— BEGIN Given information —

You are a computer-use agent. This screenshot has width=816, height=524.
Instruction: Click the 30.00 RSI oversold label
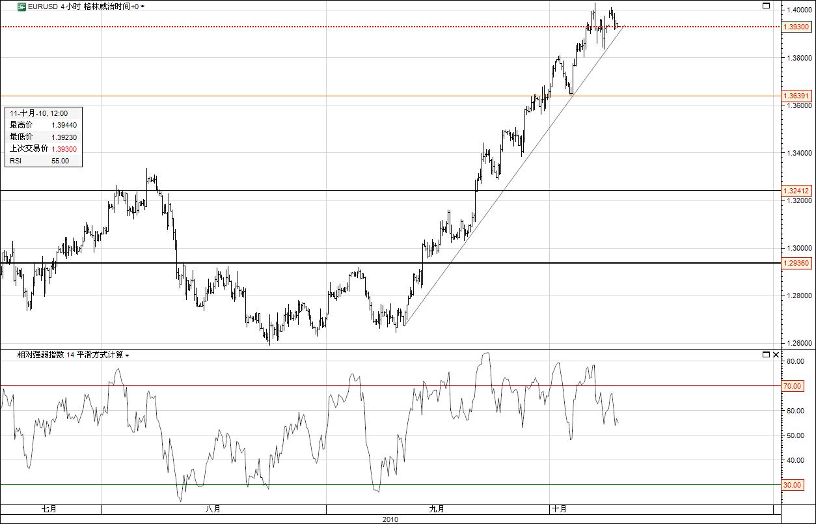coord(792,485)
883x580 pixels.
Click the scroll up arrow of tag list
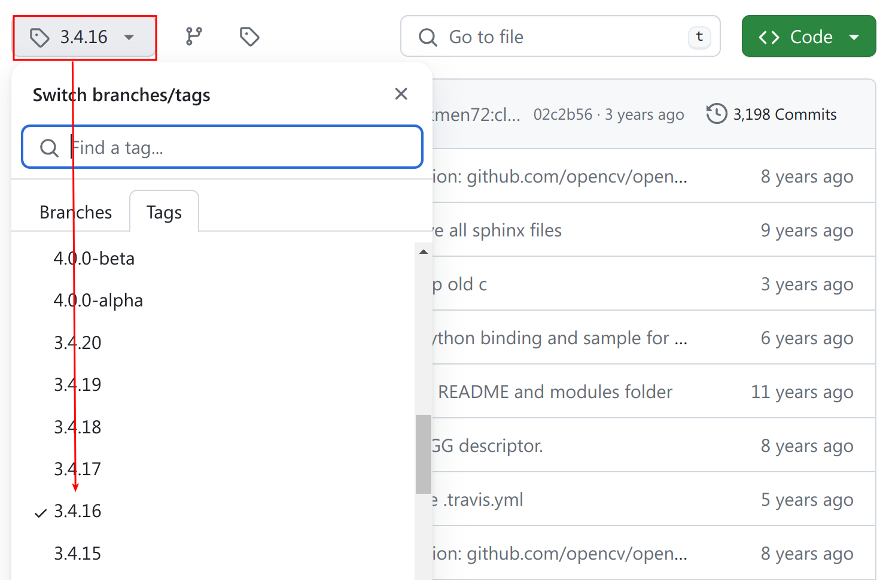(x=424, y=252)

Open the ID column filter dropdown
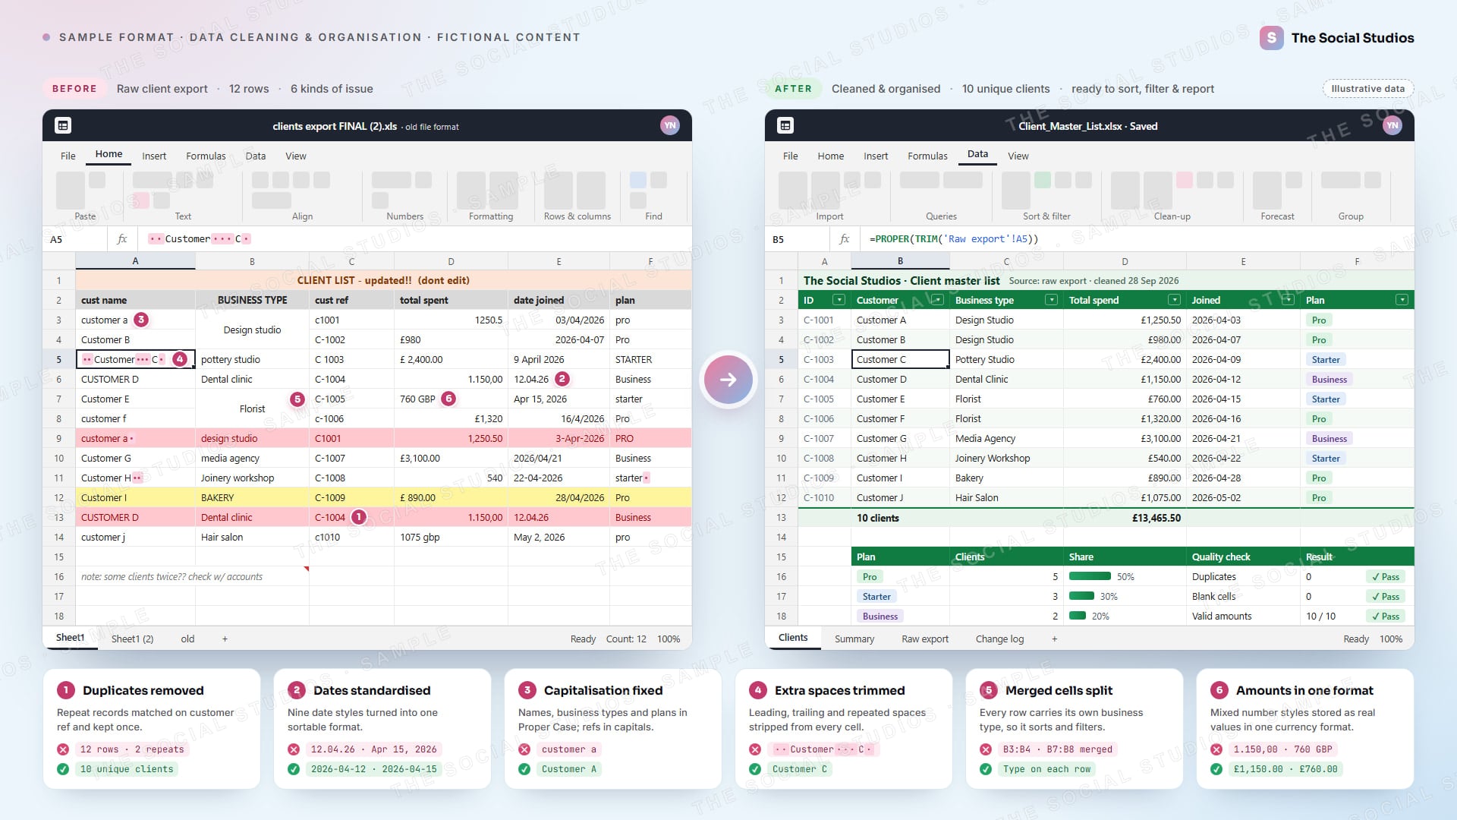tap(839, 301)
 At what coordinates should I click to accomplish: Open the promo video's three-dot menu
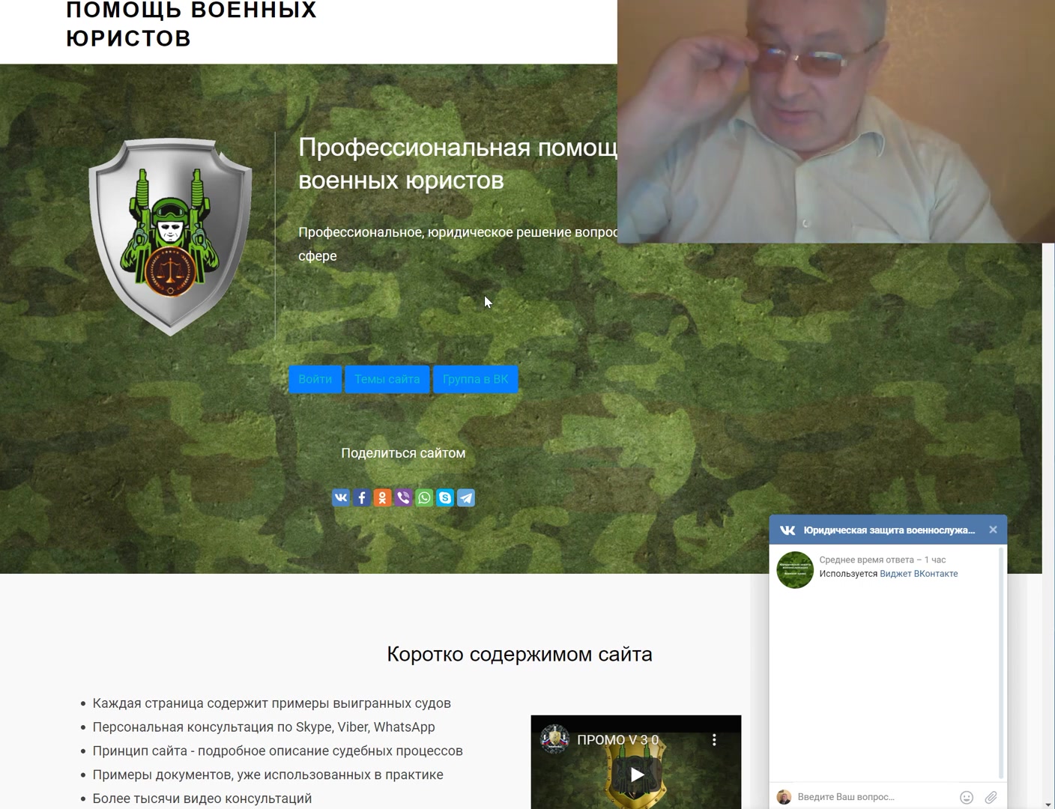(x=714, y=740)
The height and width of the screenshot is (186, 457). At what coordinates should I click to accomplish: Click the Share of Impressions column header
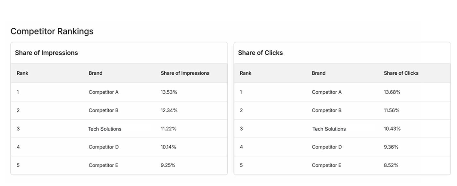185,73
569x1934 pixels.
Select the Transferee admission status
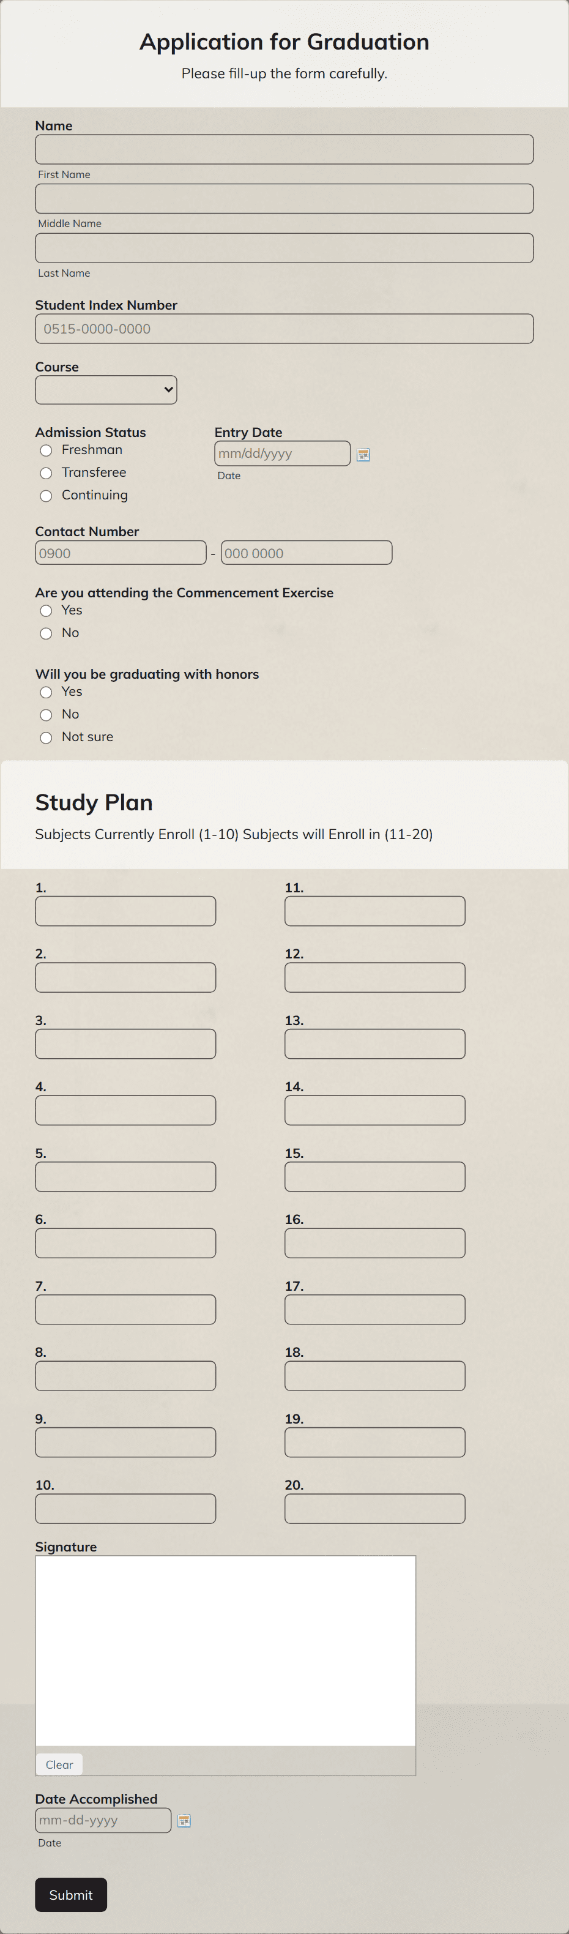[x=46, y=473]
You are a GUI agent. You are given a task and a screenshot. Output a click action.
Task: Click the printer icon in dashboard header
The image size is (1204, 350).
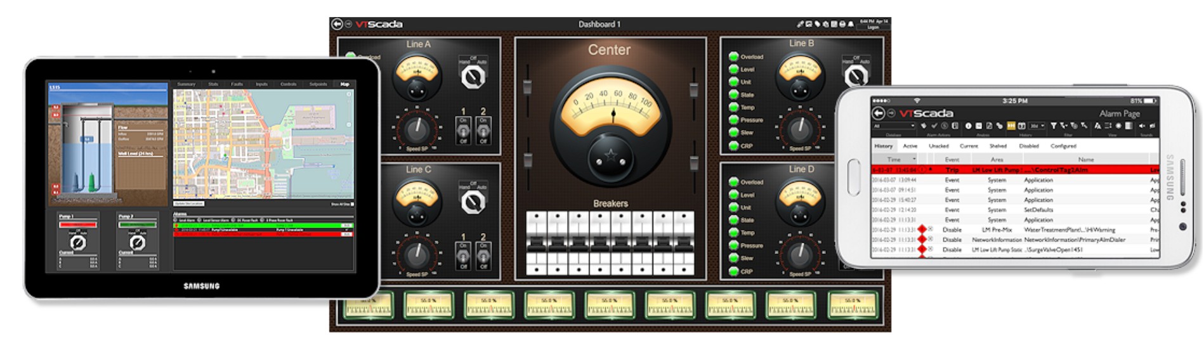click(x=842, y=24)
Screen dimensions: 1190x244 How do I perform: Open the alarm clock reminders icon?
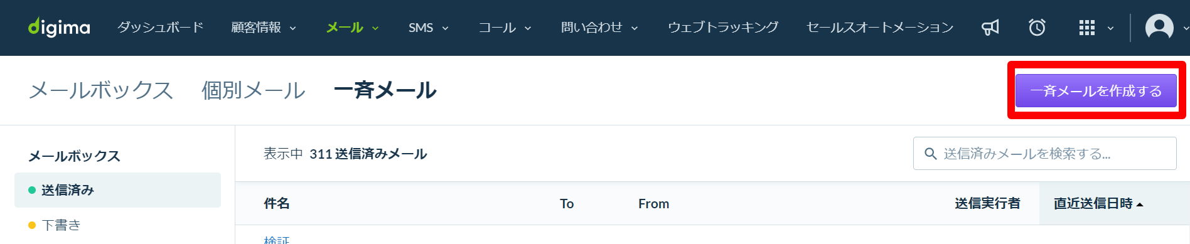(1037, 28)
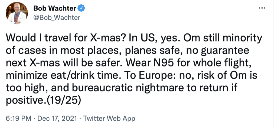Open the Twitter Web App source link

click(x=109, y=119)
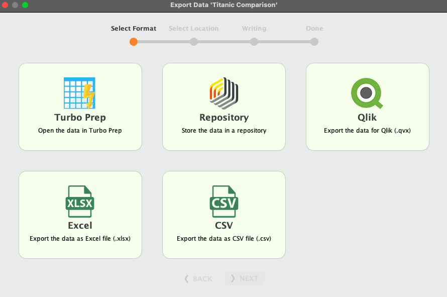Click the CSV document icon

click(224, 201)
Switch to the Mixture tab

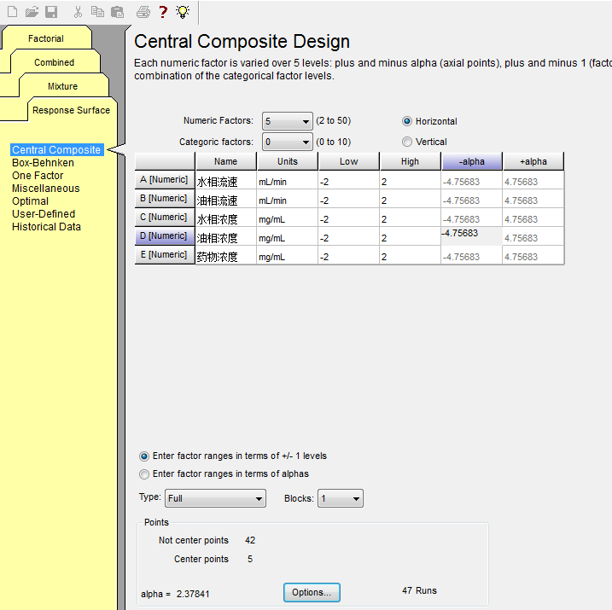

— END Given information —

Given problem
Write out all of the items above verbatim, leaving out the pictures.

Reply to the exercise
You are a computer-use agent. This screenshot has width=816, height=524.
Instruction: Click the 30.00 RSI oversold label
coord(792,485)
883x580 pixels.
Click the scroll up arrow of tag list
(x=424, y=252)

Open the ID column filter dropdown
tap(839, 301)
 At what coordinates should I click to accomplish: Open the promo video's three-dot menu
(x=714, y=740)
The height and width of the screenshot is (186, 457). At what coordinates should I click to accomplish: Click the Share of Impressions column header
185,73
569x1934 pixels.
Select the Transferee admission status
[x=46, y=473]
You are a GUI agent. You are given a task and a screenshot. Output a click action.
Task: Click the printer icon in dashboard header
The image size is (1204, 350).
click(x=842, y=24)
Screen dimensions: 1190x244 How do I perform: Open the alarm clock reminders icon?
(1037, 28)
Open the Twitter Web App source link

click(x=109, y=119)
Click the CSV document icon

click(224, 201)
Switch to the Mixture tab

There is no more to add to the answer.